## What the task asks
I need each line of the entries below that includes the string "Andrae".

--- Data extracts Enclosed Below ---

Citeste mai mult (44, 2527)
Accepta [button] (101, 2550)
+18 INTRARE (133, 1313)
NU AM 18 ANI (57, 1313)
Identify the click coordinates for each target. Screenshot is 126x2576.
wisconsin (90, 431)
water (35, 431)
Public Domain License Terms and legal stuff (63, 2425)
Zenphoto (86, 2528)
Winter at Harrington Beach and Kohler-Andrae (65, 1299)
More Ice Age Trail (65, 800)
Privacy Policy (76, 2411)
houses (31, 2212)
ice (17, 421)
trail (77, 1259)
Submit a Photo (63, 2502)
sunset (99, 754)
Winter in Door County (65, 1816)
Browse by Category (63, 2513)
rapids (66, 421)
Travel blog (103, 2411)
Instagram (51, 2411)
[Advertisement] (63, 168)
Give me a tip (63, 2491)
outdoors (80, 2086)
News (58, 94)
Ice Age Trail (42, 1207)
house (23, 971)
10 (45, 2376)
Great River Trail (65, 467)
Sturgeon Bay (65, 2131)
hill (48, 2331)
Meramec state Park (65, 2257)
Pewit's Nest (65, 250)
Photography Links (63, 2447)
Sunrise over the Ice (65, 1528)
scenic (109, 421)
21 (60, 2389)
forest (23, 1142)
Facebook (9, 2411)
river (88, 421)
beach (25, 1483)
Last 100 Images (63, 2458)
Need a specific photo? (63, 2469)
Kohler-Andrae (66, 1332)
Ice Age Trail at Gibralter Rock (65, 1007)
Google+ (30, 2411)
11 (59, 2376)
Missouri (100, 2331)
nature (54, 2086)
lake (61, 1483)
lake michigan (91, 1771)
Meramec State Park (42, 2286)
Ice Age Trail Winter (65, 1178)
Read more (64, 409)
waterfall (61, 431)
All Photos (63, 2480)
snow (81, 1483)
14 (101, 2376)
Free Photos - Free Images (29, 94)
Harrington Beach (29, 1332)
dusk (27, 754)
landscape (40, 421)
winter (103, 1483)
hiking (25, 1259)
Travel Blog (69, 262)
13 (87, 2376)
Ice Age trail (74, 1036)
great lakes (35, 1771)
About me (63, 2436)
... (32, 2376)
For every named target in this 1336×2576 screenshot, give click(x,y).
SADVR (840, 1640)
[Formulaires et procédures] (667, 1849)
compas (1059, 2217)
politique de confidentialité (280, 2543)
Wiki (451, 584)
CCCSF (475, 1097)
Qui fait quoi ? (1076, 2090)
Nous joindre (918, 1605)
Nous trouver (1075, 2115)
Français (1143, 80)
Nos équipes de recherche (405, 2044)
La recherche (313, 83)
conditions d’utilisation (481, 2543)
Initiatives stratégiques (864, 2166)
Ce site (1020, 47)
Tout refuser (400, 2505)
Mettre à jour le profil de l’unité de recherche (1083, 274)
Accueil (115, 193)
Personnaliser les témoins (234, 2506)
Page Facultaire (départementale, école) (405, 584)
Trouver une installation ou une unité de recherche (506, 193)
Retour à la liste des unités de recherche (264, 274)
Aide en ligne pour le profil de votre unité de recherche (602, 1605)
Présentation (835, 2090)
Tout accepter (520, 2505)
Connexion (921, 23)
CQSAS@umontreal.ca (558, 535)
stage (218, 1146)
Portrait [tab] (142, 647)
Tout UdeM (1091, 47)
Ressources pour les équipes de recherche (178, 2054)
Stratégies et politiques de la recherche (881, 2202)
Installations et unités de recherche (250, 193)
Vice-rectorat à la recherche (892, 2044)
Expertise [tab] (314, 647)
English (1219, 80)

--- End of Enclosed Data extracts ---

## Output below
Winter at Harrington Beach and Kohler-Andrae (65, 1299)
Kohler-Andrae (66, 1332)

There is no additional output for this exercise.